● Source material:
● ● ● ● ● ● ●

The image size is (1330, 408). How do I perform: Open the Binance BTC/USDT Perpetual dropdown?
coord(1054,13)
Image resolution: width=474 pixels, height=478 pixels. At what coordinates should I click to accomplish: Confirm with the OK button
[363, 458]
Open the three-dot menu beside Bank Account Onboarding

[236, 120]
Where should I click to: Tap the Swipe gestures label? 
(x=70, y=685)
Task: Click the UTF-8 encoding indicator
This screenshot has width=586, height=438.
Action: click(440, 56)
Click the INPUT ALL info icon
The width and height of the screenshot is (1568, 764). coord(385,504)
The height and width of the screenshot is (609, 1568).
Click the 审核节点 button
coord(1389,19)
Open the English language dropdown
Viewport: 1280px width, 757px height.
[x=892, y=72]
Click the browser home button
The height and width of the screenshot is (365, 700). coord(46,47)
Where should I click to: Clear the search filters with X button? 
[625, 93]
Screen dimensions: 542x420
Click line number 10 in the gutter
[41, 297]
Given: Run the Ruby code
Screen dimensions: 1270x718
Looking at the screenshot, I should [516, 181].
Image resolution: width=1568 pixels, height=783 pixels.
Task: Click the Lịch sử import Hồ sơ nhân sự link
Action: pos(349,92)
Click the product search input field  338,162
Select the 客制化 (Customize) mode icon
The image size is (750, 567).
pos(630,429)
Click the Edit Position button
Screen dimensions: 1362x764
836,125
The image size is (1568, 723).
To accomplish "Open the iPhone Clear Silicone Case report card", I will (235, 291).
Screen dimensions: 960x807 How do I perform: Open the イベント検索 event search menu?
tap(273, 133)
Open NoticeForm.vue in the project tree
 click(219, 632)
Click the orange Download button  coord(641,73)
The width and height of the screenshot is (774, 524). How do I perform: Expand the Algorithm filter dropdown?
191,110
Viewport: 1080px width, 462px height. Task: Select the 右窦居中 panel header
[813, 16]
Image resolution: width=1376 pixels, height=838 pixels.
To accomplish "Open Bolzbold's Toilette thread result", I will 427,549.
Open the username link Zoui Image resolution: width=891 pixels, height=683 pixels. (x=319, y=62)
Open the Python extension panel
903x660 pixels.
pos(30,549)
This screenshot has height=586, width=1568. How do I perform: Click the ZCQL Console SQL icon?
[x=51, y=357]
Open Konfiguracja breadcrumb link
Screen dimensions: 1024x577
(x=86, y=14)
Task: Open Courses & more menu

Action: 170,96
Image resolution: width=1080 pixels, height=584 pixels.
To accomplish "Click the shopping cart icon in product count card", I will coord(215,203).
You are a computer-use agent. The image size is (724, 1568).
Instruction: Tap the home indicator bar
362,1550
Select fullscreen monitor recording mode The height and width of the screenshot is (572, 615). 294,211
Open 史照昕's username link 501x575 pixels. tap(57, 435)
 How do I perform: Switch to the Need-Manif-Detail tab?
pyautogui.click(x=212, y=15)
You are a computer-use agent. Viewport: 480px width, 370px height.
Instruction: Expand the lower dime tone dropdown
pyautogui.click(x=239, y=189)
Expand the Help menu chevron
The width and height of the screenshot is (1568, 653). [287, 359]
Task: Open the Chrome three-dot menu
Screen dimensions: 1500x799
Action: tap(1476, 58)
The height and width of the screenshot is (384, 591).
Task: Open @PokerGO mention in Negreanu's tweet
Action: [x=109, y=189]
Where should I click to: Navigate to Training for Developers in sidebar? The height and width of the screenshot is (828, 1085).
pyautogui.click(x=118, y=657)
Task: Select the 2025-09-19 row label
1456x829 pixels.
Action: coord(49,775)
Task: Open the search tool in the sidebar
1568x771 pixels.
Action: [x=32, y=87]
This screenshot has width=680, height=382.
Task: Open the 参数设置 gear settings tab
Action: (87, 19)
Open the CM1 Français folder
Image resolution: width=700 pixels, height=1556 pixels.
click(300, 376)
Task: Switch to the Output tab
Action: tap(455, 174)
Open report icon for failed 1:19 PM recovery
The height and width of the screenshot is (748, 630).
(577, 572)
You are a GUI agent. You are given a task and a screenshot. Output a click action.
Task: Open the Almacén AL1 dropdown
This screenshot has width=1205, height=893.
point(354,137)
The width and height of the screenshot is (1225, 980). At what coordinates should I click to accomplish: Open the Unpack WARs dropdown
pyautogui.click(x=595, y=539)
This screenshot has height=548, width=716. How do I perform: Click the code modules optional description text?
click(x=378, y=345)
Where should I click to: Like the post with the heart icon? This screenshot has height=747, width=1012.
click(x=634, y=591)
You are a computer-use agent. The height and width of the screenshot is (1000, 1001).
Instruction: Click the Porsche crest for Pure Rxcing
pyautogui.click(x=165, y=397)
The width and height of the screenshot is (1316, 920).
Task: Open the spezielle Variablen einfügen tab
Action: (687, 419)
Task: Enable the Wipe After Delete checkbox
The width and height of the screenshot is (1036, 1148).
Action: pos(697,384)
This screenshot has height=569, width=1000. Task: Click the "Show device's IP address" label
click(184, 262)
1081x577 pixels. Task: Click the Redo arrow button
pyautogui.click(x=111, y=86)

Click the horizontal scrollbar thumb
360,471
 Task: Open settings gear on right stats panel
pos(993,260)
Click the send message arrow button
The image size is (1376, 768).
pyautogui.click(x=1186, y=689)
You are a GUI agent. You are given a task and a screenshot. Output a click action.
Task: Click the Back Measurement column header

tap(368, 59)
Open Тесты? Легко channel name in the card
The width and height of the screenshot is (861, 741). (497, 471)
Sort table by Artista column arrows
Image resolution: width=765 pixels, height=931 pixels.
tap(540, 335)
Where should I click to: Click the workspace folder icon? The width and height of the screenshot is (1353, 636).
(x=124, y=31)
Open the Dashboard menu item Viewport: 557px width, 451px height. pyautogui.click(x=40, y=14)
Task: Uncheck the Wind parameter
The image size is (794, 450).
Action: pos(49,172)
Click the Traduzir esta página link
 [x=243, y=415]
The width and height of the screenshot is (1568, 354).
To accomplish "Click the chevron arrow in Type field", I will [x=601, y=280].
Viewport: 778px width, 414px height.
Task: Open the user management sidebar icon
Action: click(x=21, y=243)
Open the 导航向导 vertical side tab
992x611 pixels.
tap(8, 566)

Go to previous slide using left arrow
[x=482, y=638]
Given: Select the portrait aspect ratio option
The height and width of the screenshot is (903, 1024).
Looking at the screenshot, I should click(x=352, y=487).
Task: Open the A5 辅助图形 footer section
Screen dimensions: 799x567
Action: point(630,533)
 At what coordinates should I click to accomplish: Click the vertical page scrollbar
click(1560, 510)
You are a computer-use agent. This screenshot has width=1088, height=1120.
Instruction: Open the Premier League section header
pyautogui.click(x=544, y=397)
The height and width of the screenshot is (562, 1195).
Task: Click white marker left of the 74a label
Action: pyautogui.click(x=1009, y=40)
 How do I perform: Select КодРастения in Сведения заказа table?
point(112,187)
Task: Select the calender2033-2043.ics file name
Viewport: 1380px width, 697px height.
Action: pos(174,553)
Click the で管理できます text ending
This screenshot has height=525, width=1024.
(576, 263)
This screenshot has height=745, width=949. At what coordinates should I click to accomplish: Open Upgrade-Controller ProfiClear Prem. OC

● ● ● ● ● ● ●

● Work instruction:
Extract every line containing the string "computer" from the data above.

● Your solution:
You are a computer-use agent. The image size is (724, 1568).
You are a computer-use agent. Viewport: 480px width, 370px height.
You are a computer-use agent. The height and width of the screenshot is (1000, 1001).
You are a computer-use agent. This screenshot has width=1088, height=1120.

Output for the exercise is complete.